— Start of PAGE EXTRACT —

Jupiter 2. Hands down.


----------



## Rotwang (May 25, 2011)

Well, I guess now that Hank is gone, every sodbuster feels like they have to make their presence known (again) . This whole bailiwick should be over in the SF & Fantasy Movie and TV Discussion world. It's all downhill from here......


----------



## SteveR (Aug 7, 2005)

Rotwang said:


> Well, I guess now that Hank is gone, every sodbuster feels like they have to make their presence known (again) . This whole bailiwick should be over in the SF & Fantasy Movie and TV Discussion world. It's all downhill from here......


You're calling us farmers? :freak:

(But yes, this should be over in the other forum.)


----------



## Warped9 (Sep 12, 2003)

The mods can switch it easily.


----------



## RSN (Jul 29, 2008)

Rotwang said:


> Well, I guess now that Hank is gone, every sodbuster feels like they have to make their presence known (again) . This whole bailiwick should be over in the SF & Fantasy Movie and TV Discussion world. It's all downhill from here......

— End of PAGE EXTRACT —
— Start of EXTRACTED ENTRIES —

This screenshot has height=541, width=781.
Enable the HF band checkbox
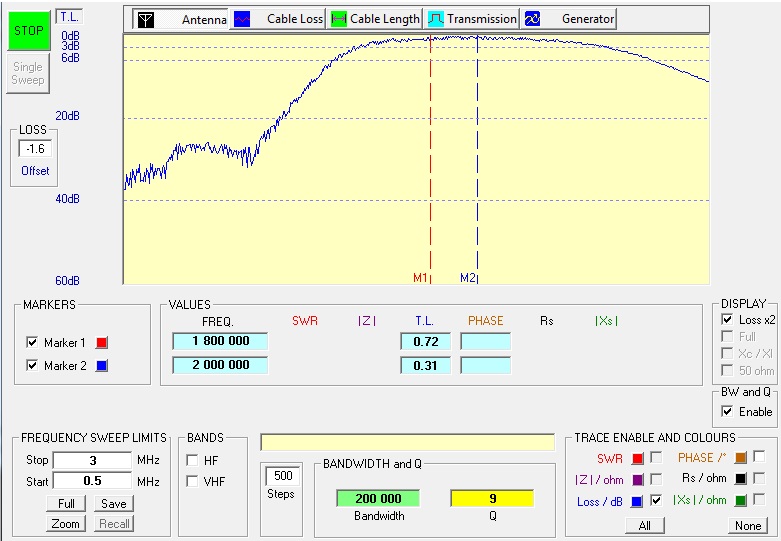point(192,460)
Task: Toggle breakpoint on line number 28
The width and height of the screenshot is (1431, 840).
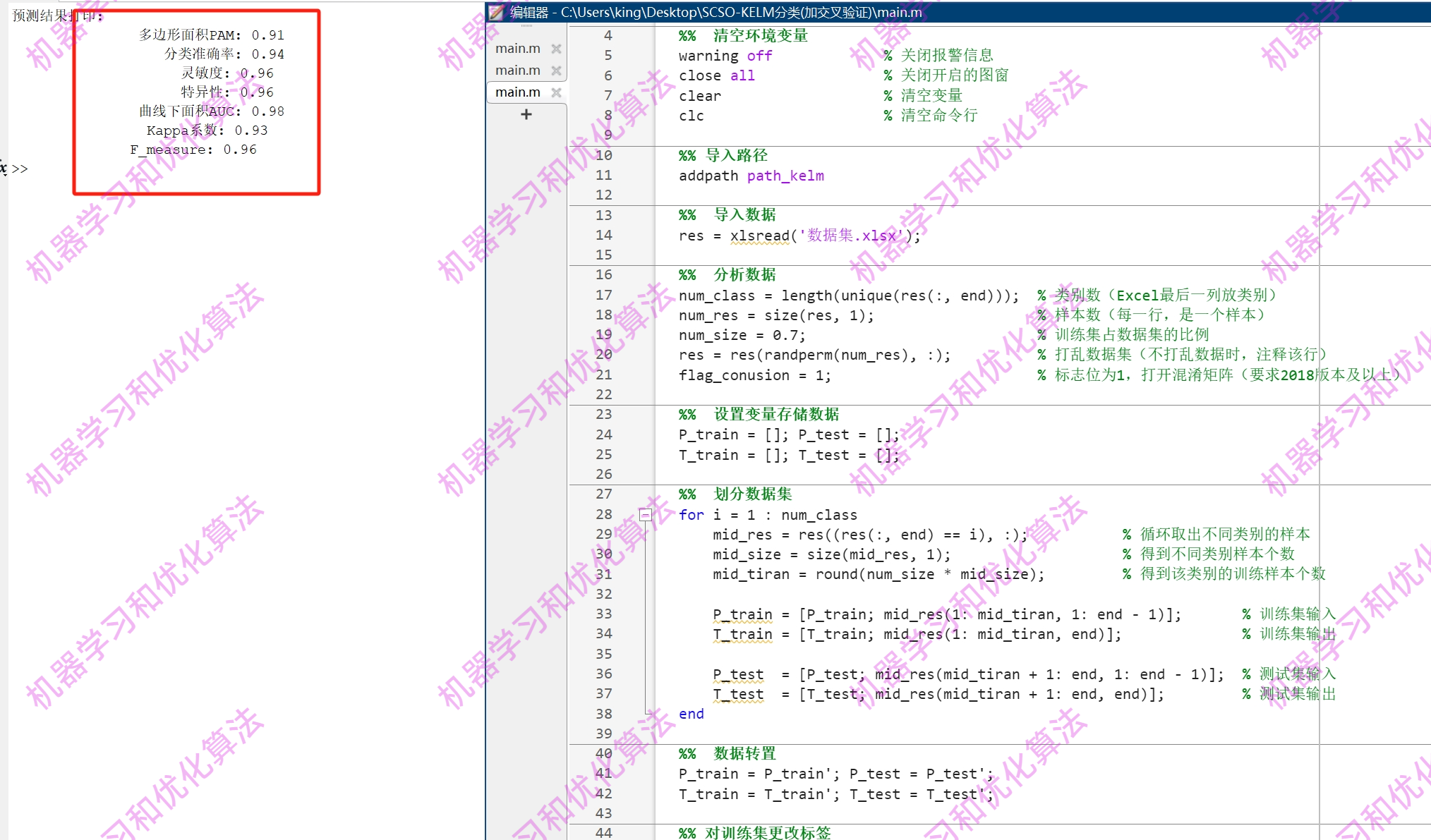Action: (x=603, y=514)
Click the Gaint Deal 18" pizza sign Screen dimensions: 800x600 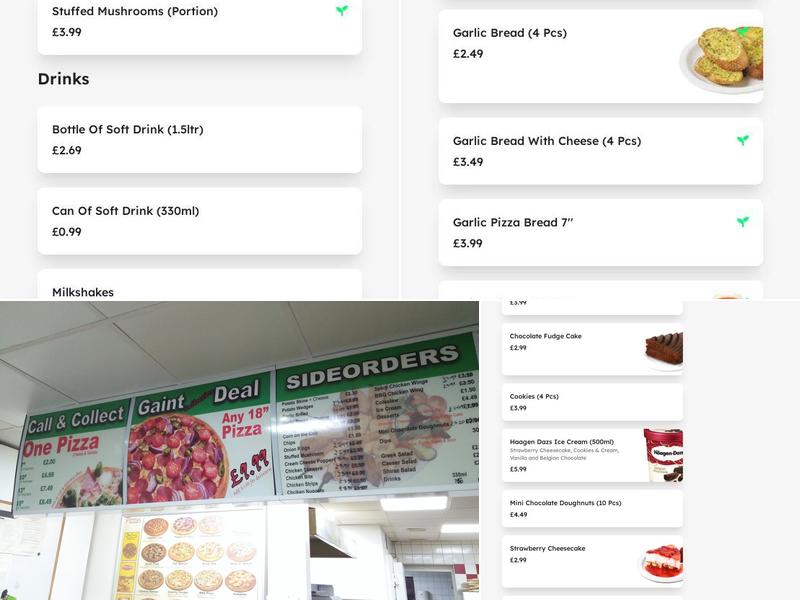201,441
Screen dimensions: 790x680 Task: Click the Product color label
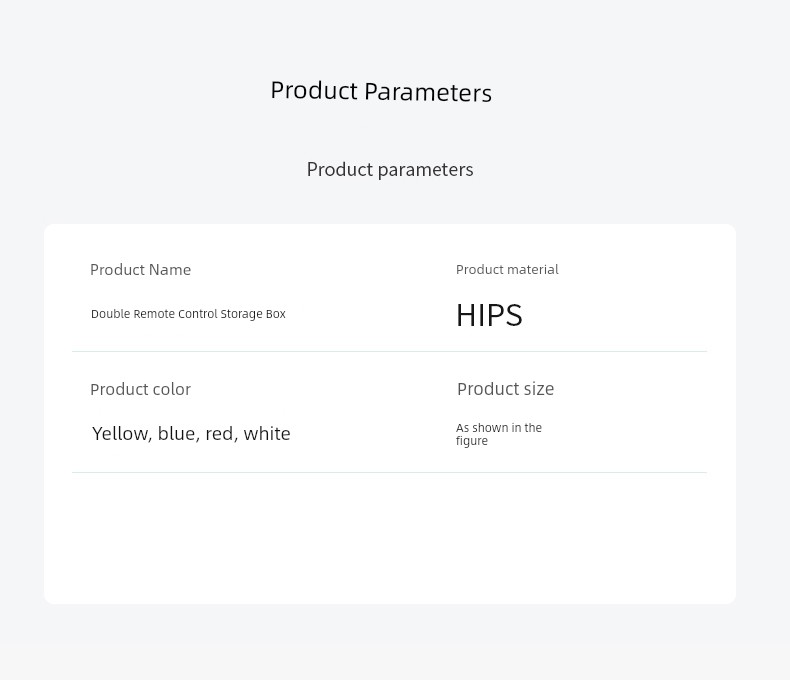(x=141, y=389)
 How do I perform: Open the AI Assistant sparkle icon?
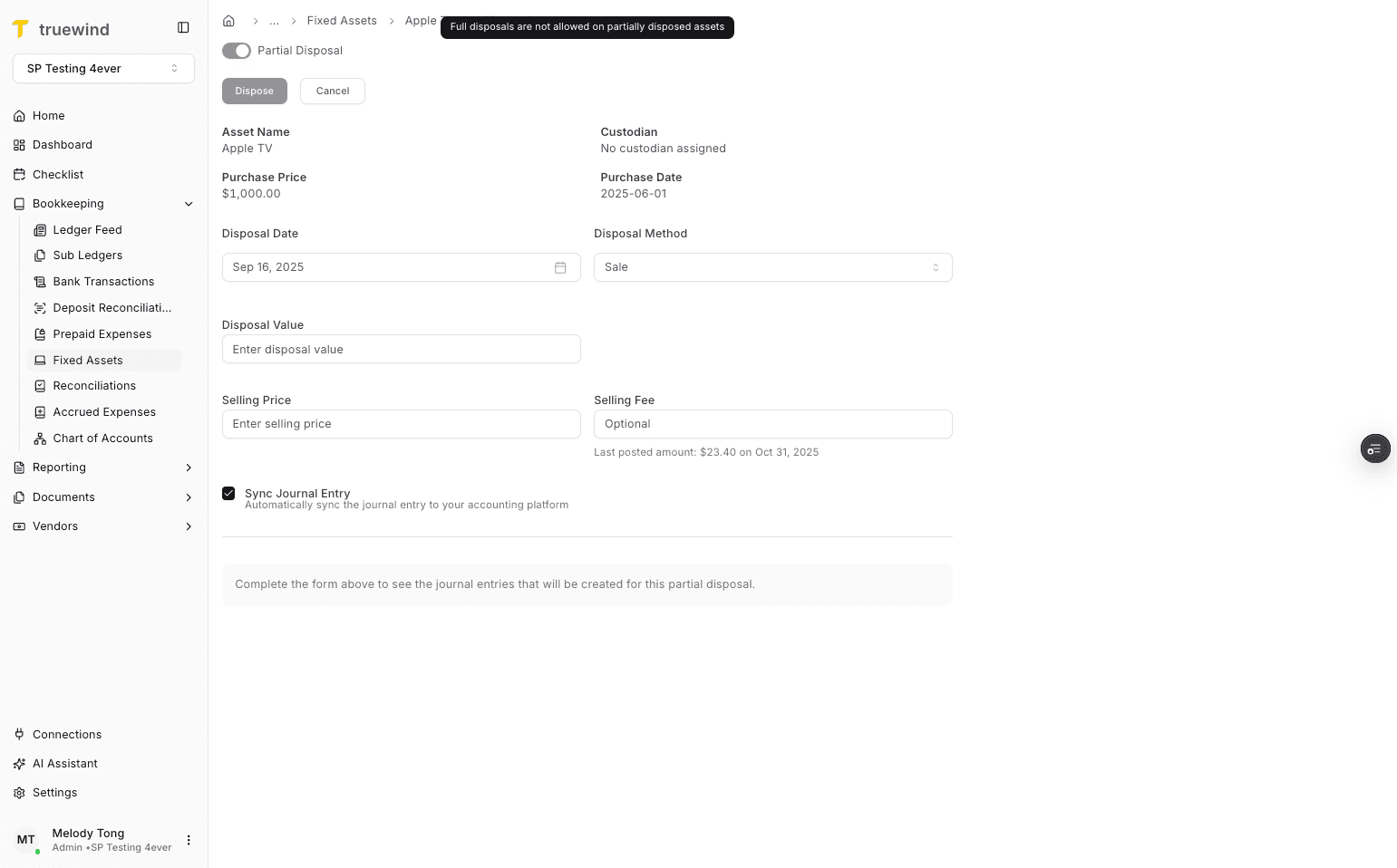19,763
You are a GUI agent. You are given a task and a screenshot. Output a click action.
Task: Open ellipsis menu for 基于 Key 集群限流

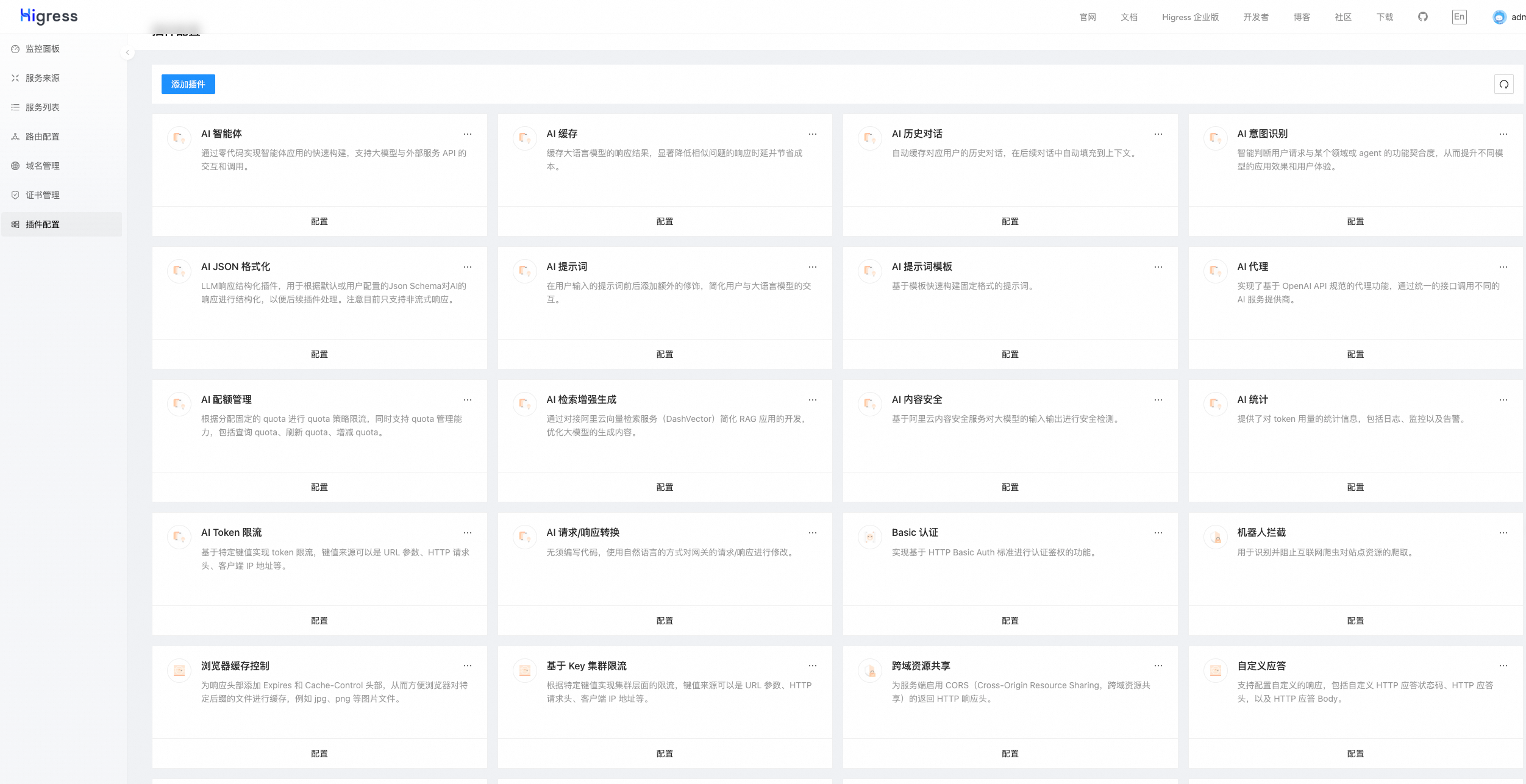tap(812, 666)
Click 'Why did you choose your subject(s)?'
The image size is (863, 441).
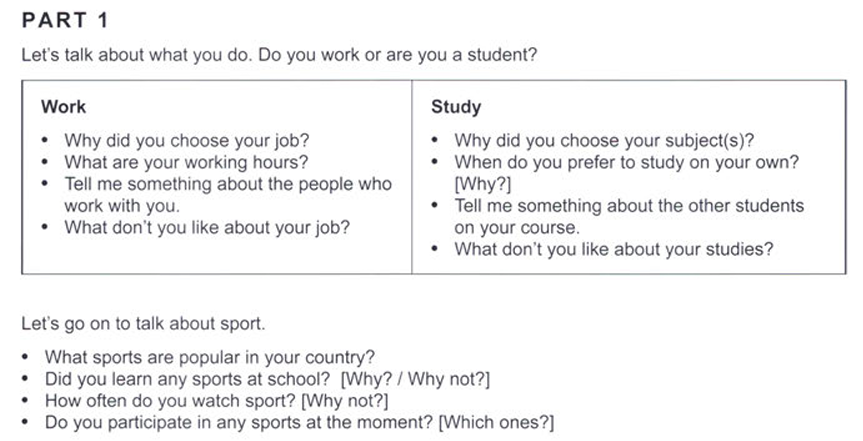(x=604, y=140)
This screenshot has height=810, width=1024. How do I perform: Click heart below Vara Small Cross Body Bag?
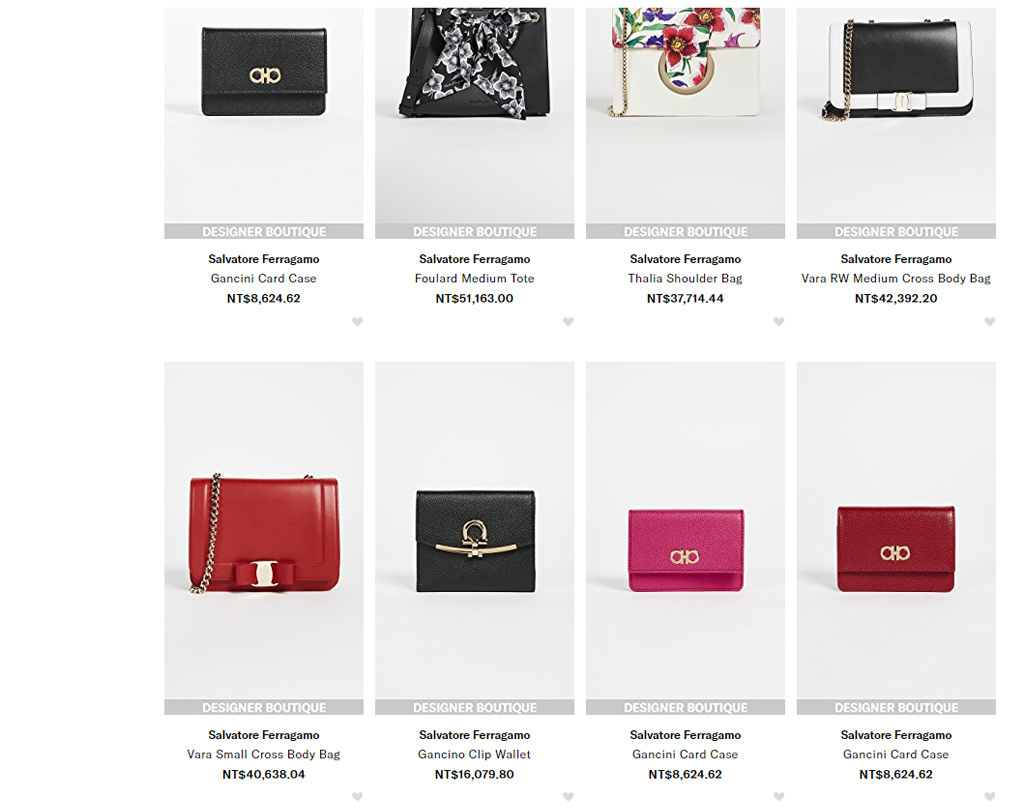[x=357, y=796]
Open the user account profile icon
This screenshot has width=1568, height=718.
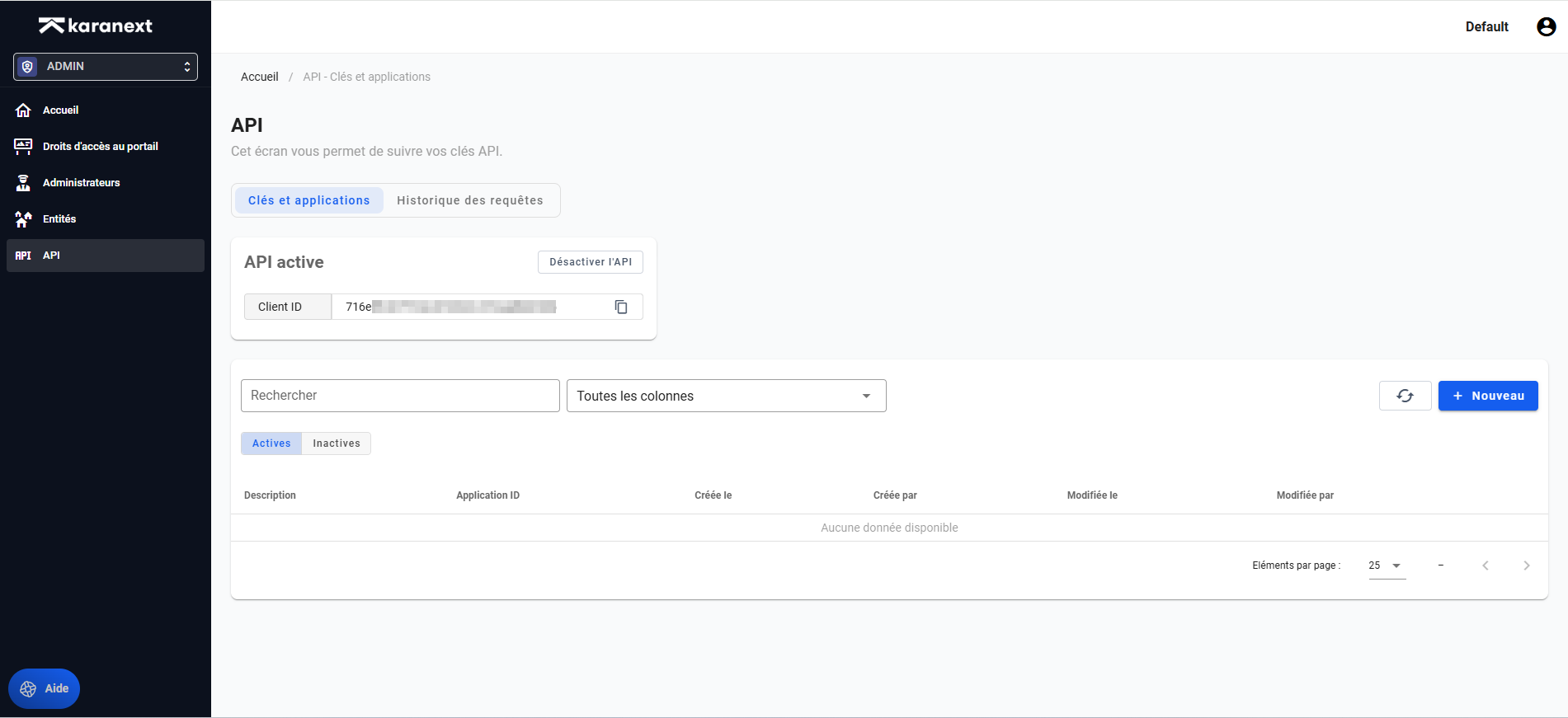1546,26
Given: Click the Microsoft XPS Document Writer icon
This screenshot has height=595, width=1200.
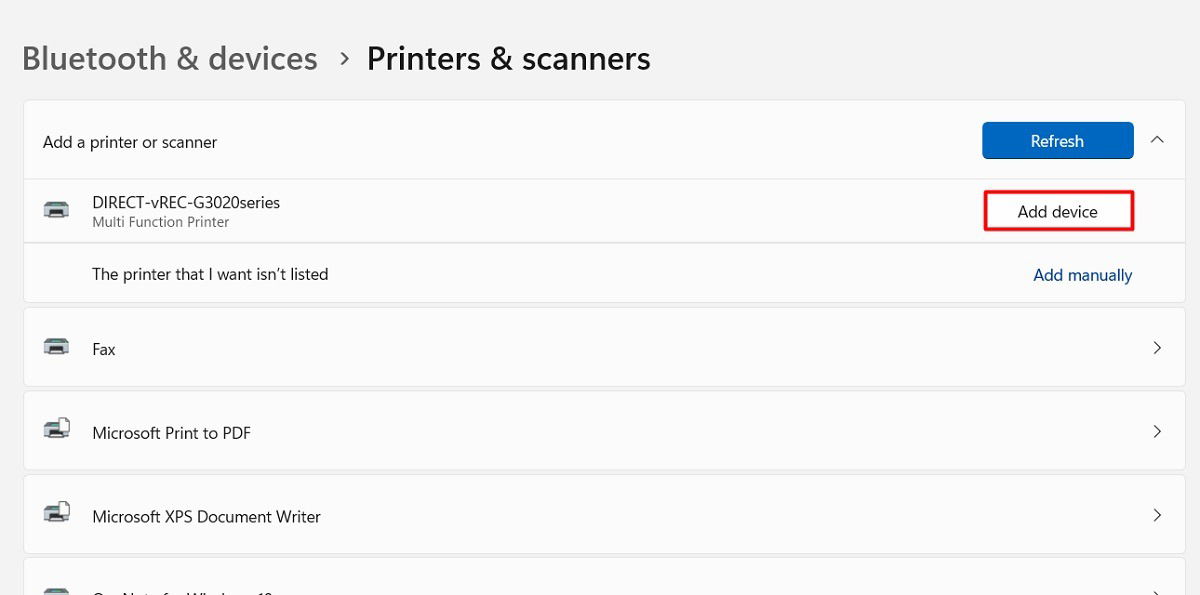Looking at the screenshot, I should (57, 514).
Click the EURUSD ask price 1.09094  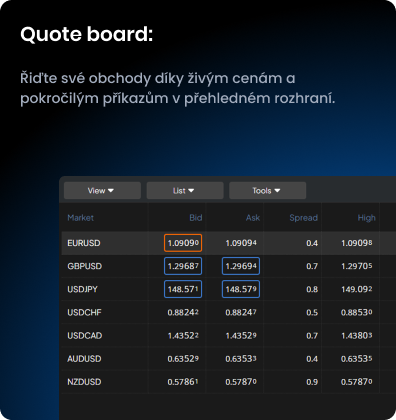coord(241,243)
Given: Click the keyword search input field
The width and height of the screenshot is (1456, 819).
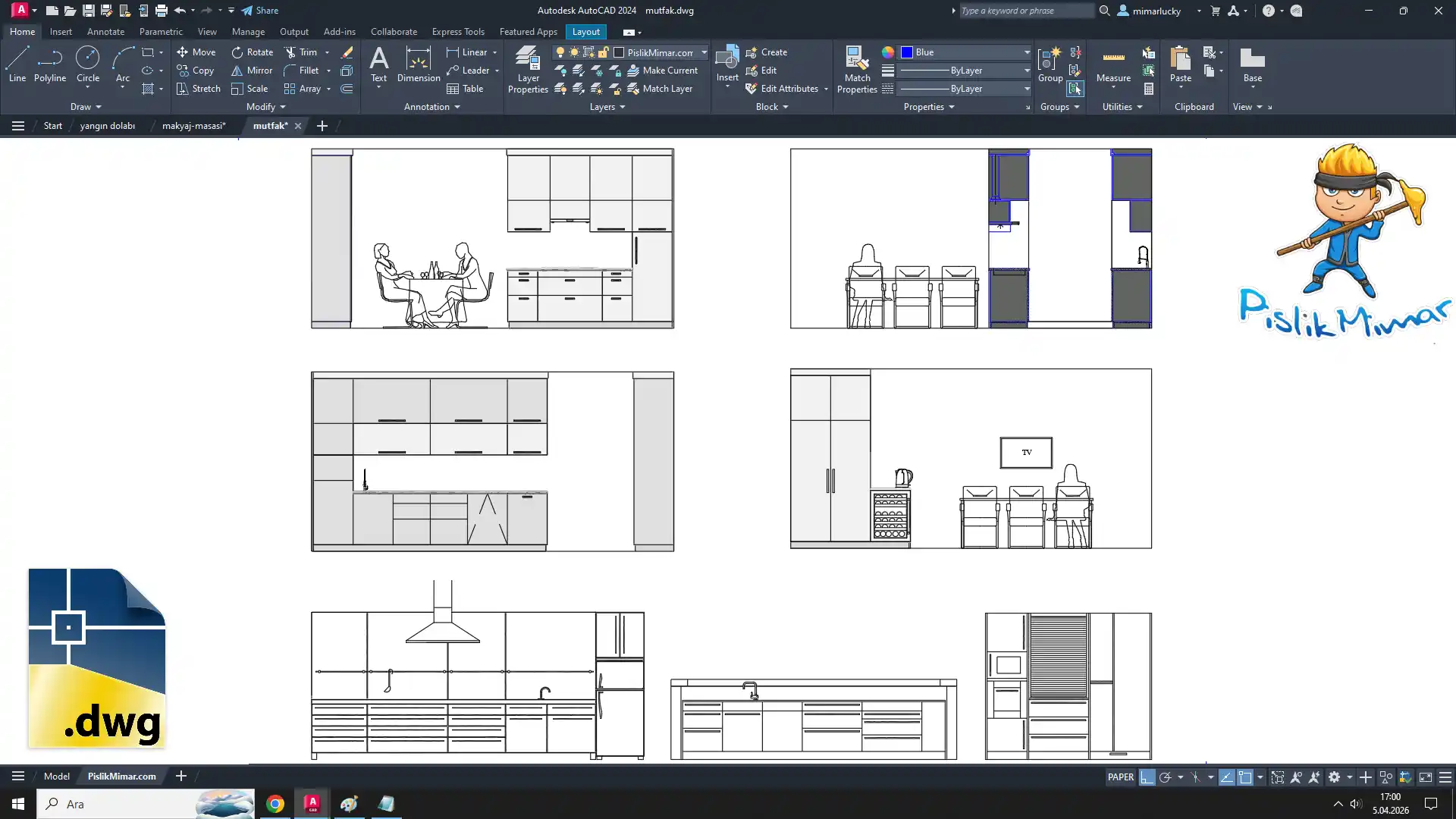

— End of EXTRACTED ENTRIES —

TO-DO LIST =>
1 > Rewrite the forum thread from the words "## SteveR (Aug" through "the other forum.)", renaming "forum" to "board".
2 > Summarize the forum thread in two sentences.
3 > Proceed with the forum thread from the point at which it stops.
The records have no connection to the forum thread.

PER-TASK ANSWERS =>
1 >
## SteveR (Aug 7, 2005)

Rotwang said:


> Well, I guess now that Hank is gone, every sodbuster feels like they have to make their presence known (again) . This whole bailiwick should be over in the SF & Fantasy Movie and TV Discussion world. It's all downhill from here......


You're calling us farmers? :freak:

(But yes, this should be over in the other board.)

2 > Rotwang remarks that now that Hank is gone, every sodbuster feels they must make their presence known again, and says the discussion should be in the SF & Fantasy Movie and TV Discussion section. SteveR asks whether they are being called farmers but agrees that the thread belongs in the other forum, and Warped9 notes that the mods can switch it easily.

3 >
So, after knowing what we are talking about, you still chose to open the file for a second time anyway, just to complain AGAIN that you don't like the topic?!!


----------



## Steve H (Feb 8, 2009)

Well, there seems to be, in my mind at least, an easy way to make the thread more 'on topic' to this forum.

So, hey, fav spaceships or (more broadly) Science Fiction /Science Fantasy vehicles... what do you like to build? What do you return to over and over (duh, TOS Enterprise being the biggest, most likely, right?) ? What would you like to see more of? What would you LIKE to build and maybe want some pointers where to find a kit? Memories old or new of genre related kits?

Let me try and set a marker for tone. I have a great love for the works of Gerry Anderson (among many others) and the 'trigger point' would be the old IMEX reboxing of the IMAI Thunderbirds models. Late '60s, the model aisle of Woolco (next to the glass case of Dinky Toy diecast cars), the box art by Komatsuzaki just hypnotized me. This guy here. http://www.hlj.com/product/OAK78991

The art was so dynamic! Packed with action and drama! And the kits, they weren't too bad! Some action features, mostly molded in color so not much painting was needed. I never knew how many kits IMEX imported but I do know IMAI made a heck of a lot more than I ever saw. Aoshima has done a decent job of taking those old 'play models' and bringing them up to...well, '80s standards, maybe early '90s. Before the time when Bandai insisted that most kits be snap-together and molded in different colors. 

I would build any of these kits in a heartbeat.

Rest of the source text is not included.